- Developer: Abel
- Publishers: JP: Imadio; US: Hirameki International;
- Designer: Hiroyuki Kanno
- Composers: Ryuichi Sato Mio Kumamoto
- Platforms: PlayStation, Dreamcast, Windows, DVD player
- Release: JP: 26 November 1998; US: 28 November 2005 (p. 1) 15 September 2006 (p. 2) 10 December 2006 (p. 3);

= Exodus Guilty =

1998 video game

Exodus Guilty is a 1998 visual novel video game designed by Hiroyuki Kanno. It was released first as a CD game for consoles in Japan, later ported to Windows, and then converted into a DVD game in three parts.

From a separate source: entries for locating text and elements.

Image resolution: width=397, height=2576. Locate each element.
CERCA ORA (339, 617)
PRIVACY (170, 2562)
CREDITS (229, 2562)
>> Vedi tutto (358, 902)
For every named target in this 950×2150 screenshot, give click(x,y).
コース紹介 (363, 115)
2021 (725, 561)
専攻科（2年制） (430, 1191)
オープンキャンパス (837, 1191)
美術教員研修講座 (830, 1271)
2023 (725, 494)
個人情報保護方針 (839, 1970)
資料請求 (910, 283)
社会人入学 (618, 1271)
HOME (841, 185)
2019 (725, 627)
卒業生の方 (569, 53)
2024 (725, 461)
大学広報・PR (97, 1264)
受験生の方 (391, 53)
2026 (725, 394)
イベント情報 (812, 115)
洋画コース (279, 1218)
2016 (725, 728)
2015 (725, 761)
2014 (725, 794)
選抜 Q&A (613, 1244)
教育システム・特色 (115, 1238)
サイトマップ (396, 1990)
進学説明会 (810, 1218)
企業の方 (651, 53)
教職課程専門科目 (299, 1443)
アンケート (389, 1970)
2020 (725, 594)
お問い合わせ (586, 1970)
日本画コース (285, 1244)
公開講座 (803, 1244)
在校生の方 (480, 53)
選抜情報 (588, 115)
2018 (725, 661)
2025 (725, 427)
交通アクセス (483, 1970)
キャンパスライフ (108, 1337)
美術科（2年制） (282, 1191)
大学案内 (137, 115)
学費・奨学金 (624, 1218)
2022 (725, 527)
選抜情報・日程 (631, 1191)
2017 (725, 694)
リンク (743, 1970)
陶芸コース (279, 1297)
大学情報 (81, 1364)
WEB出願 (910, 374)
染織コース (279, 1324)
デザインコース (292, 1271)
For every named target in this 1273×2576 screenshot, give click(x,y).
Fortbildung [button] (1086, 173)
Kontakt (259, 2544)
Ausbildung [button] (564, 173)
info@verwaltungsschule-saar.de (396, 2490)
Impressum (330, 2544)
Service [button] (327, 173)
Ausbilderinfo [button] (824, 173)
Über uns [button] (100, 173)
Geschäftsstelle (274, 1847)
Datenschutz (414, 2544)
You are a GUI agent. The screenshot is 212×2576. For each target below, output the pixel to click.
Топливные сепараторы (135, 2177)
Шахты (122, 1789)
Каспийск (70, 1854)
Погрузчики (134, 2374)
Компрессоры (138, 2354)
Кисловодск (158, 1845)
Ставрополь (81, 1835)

The DVD version was released in English by Hirameki International in portions from 2005 to 2006. The story tracks three different eras – the present, past and future – each with its own protagonist.

==Reception==
Dorimagas three reviewers scored the Dreamcast version 6/10, 7/10 and 6/10. Famitsu DCs three reviewers gave it 7/10, 8/10 and 7/10.

RPGFan scored parts 1, 2 and 3 of the DVD release 83/100, 82/100 and 85/100 respectively. The same reviewer reviewed the soundtrack, but despite having liked it during the game he found it boring as a standalone listen. Anime News Network gave the first part of the DVD trilogy an F.